Most of the included works illustrate the fluency of line that was possible in etching. Using this technique, the artist needed only to draw a needle lightly across a wax or resin coating that had been applied to a copper plate. He could leave it to the subsequent application of an acid bath to eat through the scores in the surface and “etch” the picture into the metal below. The effect of this can be contrasted to that achieved in drypoint, when the artist would use a needle to rework a naked copper plate. The bleeding edges of the heavily inked lines of the lion’s mane in “Jerome Reading in an Italian Landscape,” for example, record where ink got caught in dug-out copper burrs.

The shadowy upper corners of “Christ Disputing the Doctors” appear to be the result of surface wiping, when the artist, in printing the sheet, chose to leave ink not only in the etched lines of the plate but also on the surface of it. The same print allows a rare view of an occasion on which Rembrandt left the plate too long in its acid bath, creating areas of “fowl biting”–the splotches visible in the ladder at the left.

Visitors might also note the pair of Roman numerals that follow the description of medium in the label accompanying each print. These indicate the etching’s “state,” the version of the plate that resulted from one round of re-workings. For example, the “iv/v” on the label for “Christ Before Pilate” indicates that the print on display is the fourth of five states: that the artist reworked the same plate five times and that this print was taken after the fourth round of changes.

* * * * * * * * *

▶ _Given instruction_:
Continue the passage on Rembrandt's etchings, picking up after its last sentence about the states of "Christ Before Pilate."

▶ _Supplied information_:
* * * * * * * * *

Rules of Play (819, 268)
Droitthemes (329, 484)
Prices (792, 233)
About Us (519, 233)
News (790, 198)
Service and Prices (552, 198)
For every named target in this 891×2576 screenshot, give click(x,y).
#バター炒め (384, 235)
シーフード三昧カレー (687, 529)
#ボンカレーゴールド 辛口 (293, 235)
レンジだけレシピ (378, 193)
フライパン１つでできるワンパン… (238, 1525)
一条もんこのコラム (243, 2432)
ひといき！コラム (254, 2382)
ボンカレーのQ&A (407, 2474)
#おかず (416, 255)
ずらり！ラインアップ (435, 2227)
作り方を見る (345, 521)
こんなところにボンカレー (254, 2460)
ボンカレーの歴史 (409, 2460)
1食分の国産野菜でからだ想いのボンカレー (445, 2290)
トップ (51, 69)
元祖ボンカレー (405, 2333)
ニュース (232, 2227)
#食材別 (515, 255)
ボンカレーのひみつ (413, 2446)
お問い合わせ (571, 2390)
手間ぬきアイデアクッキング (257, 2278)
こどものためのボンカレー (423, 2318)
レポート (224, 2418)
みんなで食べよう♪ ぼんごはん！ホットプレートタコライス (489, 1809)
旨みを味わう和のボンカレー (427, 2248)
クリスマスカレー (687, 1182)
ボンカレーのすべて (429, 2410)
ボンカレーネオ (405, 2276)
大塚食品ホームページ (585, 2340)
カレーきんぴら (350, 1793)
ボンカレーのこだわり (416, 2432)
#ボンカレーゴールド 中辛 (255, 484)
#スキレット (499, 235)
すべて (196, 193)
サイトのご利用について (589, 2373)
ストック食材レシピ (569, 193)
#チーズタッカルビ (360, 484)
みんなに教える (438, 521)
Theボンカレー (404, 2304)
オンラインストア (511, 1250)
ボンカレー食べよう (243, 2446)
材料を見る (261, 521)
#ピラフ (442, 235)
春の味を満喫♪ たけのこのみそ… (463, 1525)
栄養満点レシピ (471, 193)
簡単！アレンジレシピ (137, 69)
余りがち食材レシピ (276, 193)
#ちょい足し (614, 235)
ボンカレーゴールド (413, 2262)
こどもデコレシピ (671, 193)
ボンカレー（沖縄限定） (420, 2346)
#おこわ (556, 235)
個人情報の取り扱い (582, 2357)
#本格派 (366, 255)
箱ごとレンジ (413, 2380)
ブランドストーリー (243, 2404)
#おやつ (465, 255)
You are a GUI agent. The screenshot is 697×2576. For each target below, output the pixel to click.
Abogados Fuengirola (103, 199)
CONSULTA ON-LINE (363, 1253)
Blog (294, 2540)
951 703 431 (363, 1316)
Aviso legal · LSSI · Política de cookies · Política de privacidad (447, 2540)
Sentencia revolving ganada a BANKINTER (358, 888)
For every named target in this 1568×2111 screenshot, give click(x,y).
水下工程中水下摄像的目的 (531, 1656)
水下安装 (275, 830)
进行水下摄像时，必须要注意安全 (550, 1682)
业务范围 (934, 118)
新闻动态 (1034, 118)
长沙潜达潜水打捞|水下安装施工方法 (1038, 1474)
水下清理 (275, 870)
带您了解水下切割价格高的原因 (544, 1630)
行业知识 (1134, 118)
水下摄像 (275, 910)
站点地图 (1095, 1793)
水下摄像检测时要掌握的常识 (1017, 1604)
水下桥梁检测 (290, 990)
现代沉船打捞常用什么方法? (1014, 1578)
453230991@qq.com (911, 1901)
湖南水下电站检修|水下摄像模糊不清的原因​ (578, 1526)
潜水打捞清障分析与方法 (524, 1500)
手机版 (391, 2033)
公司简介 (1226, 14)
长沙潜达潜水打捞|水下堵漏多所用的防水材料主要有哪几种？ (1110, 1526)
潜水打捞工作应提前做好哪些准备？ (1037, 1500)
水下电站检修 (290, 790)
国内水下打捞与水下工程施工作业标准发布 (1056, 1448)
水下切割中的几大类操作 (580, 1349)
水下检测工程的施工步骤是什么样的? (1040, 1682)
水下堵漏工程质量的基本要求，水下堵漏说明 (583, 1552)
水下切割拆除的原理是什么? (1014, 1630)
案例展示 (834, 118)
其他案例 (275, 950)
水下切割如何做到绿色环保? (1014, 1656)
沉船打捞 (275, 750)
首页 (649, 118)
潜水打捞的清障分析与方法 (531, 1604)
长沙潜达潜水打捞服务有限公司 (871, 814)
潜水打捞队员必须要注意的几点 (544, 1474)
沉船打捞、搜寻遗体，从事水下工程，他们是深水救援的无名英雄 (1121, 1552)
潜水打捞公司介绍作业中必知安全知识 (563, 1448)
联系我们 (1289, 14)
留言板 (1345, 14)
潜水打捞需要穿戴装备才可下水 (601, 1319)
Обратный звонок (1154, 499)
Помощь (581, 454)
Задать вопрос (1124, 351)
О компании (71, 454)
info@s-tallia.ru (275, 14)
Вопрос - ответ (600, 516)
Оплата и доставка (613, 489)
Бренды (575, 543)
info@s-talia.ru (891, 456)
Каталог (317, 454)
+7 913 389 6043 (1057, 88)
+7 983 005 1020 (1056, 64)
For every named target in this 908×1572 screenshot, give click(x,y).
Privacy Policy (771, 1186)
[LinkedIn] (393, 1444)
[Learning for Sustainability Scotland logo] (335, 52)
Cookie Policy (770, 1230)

* * * * * * * * *

▶ _Written response_:
Rembrandt’s often astonishing inventiveness as a printmaker is apparent not only in his technique but also in his treatment of subject matter. Witness the print of Adam and Eve, which renders the mother and father of humanity as dumpy mortals, and pairs them with a marvelous dragon of a serpent and, in the Edenic background, a little elephant. No less imaginative is the 1641 “Raphael Departing from the Family of Tobias,” which shows the exiting angel from the rear, and only from the waist down, with skirts flying and with the soles of his feet presented to the viewer. The suppression of wings, head, and all of the parts of the angel that denote its higher state exemplifies the tendency in Rembrandt to focus on the most humble aspect of his subjects. The 1635 “Good Samaritan” prominently depicts a dog defecating in the foreground, while the 1654 “Circumcision” is set not, as one would expect, in a stately temple, but in a lowly stable.

Though the biblical etchings provide a fabulous opportunity to see 25 great works of 17th-century art in a single gallery, it is still possible to quibble with some aspects of the exhibit’s presentation. It might have helped the non-expert visitor, for one thing, to explain the technical vocabulary used in the wall text. To highlight the nature of Rembrandt’s customary retooling of existing compositions, it would also have been useful to show at least one print in different states.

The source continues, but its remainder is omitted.